Members of various religious groups in Malawi held street protests Tuesday against a proposed law that would expand women’s ability to terminate a pregnancy.
The country's existing law allows only pregnant mothers whose lives are in danger to obtain an abortion.

 

More than 20,000 people including schoolchildren, medical personnel and members of a Rastafarian sect marched to the parliament in Lilongwe to protest the bill.

 

Among the placards they carried were signs that read, "A nation that kills its children is a nation without hope," "No life, rights," and "Thank you, mother, for not aborting me."

 

Leading the protest were the Episcopal Conference of Malawi, an arm of the Roman Catholic Church, and the Evangelical Association of Malawi, an umbrella body of 122 Christian denominations.

 

"Our clear message is: Life begins at the moment of conceptions,” said the Rev. Father Henry Saindi, secretary general for the Episcopal Conference of Malawi. “Life of the human being was created in the image and likeliness of God himself, so nobody has the right to decide to take life at whatever cost."

 

Proponents of the proposed new law say abortion should be allowed to prevent injury to the physical or mental health of a woman; when the pregnancy results from rape, incest or defilement; and when there is severe malformation of the fetus.

 

Protester Cecilia Nkhonjera disagrees."That life has got the right to live,” she said. “So that is why I said no. I have to demonstrate that I am supposed to keep life, not to kill life."

 

Statistics from the Malawian Ministry of Health show more than 70,000 women seek backstreet abortions each year, and nearly 30,000 of them result in complications, and sometimes death.

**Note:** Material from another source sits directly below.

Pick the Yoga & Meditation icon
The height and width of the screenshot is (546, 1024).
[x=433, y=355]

The statistics also show that post-abortion care, which is offered in public hospitals, costs the government nearly $1 million a year.

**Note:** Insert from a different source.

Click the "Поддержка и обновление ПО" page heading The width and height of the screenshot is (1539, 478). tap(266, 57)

The Coalition for the Prevention for Unsafe Abortion is pushing the new abortion bill. Its national coordinator, Chrispine Sibande, told VOA that Malawi's parliament is debating budgets for the ministry of health in which about $400,000 goes to post-abortion care.

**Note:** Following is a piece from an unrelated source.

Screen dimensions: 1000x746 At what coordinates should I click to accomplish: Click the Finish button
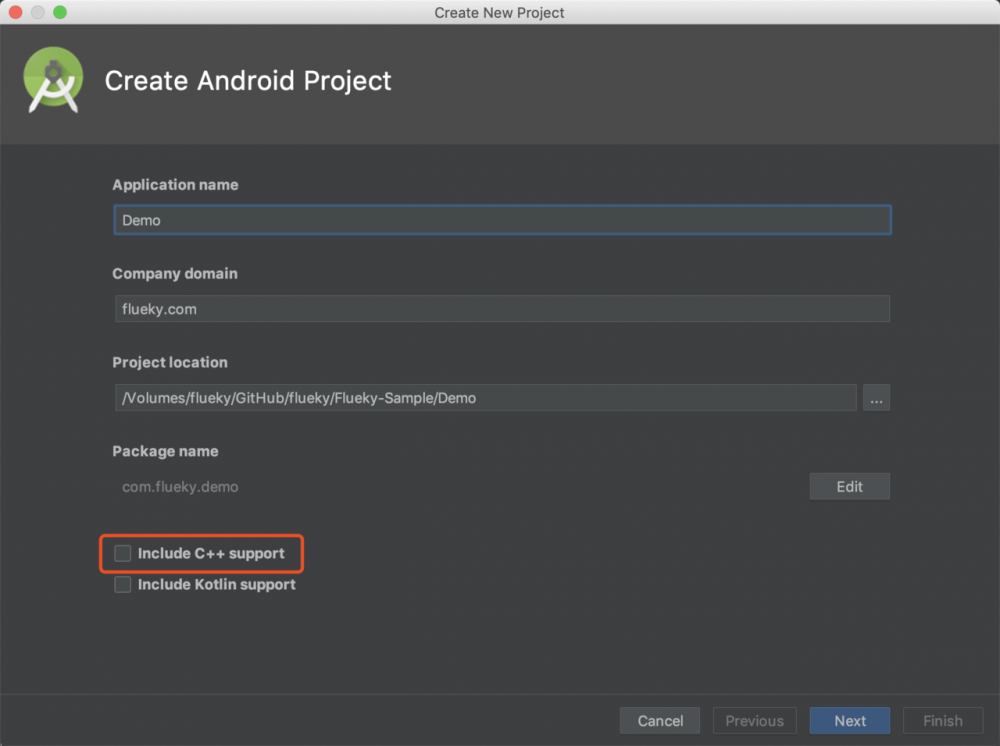942,720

"In the petition, they [protesters] are not addressing that,” Sibande said. “So even if they tell parliament, parliament consists of reasonable people who will look for realistic solutions and we believe that parliament will opt for realistic [a] solution, because real problems have to be addressed by real solutions, not noise."

The protesters have warned that parliament members risk being voted out of office should they allow the bill to pass.